> _READING PASSAGE_
▼

Trilingual inscription from Sri Lanka

L.S.Cousins L.S.Cousins at NESSIE.MCC.AC.UK
Wed Apr 28 05:11:49 UTC 1999


 Venkatraman Iyer <venkatraman_iyer at HOTMAIL.COM> writes:

>Where did Paranavitana go to college for an undergraduate degree?
>Usually any PhD thesis will have it at the last page.
>Who were his PhD committee?

This is a bit anachronistic !

>Coming to know of the problems, 'illnessses', etc.,
>did he present the data about Tamils in early brahmi
>inscriptions of Ceylon truthfully and adequately?

Quite possibly not, but he would not have been alone or unusual in this.
But I doubt that this would have been due to dishonesty. With the benefit
of hindsight we might feel it to have been inadequate.

Like most educated Sinhalese (and Indians too) of the time, Paranavitana
was something of a nationalist. It is also the case that Sinhalese had
legitimate grievances as regards the Tamils in the late colonial period,
such as the import of large numbers of foreign workers and the privileging
of the more highly educated Tamils in government service. As so often
happens, this led to excesses in the opposite direction after independence.

>Pali authors were working in Kaveri delta. After
>the success of bhakti movements by Srivaishnava Alvars
>and Saivaite Nayanmars, Tamil Buddhists would have
>left for Ceylon from 6-7 the cent. and later, became Sinhalese
>over time. Have the complex interactions between Ceylon
>and South India looked into in Indological scholarship?

▲

> _REQUEST 1_
Copy the Paranavitana post from "L.S.Cousins L.S.Cousins at" to "bit anachronistic !", inclusive, substituting "doctoral" for "PhD".
> _REQUEST 2_
According to the Paranavitana post, what was Paranavitana, like most educated Sinhalese of his time?

> _DATASET RECORDS_
▼

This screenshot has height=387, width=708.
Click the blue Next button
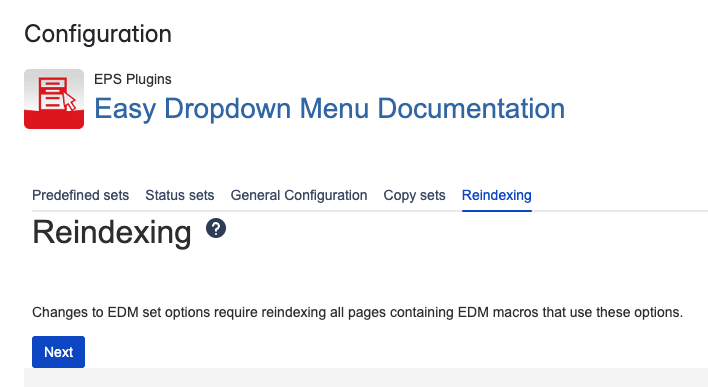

▲
▼

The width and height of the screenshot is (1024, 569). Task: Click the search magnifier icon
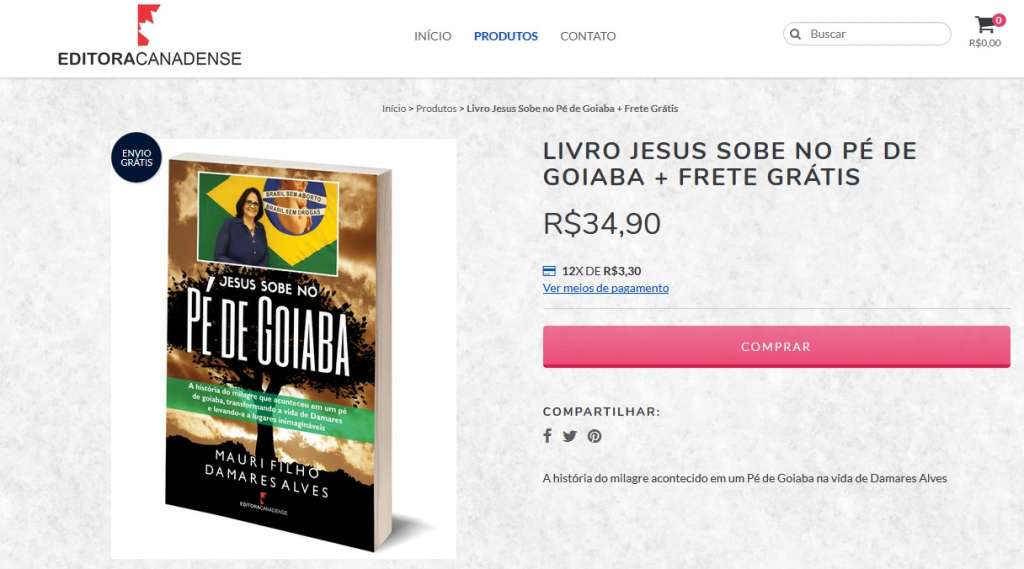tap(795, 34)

▲

> _CORRECT ANSWER 1_
L.S.Cousins L.S.Cousins at NESSIE.MCC.AC.UK
Wed Apr 28 05:11:49 UTC 1999


 Venkatraman Iyer <venkatraman_iyer at HOTMAIL.COM> writes:

>Where did Paranavitana go to college for an undergraduate degree?
>Usually any doctoral thesis will have it at the last page.
>Who were his doctoral committee?

This is a bit anachronistic !

> _CORRECT ANSWER 2_
Something of a nationalist.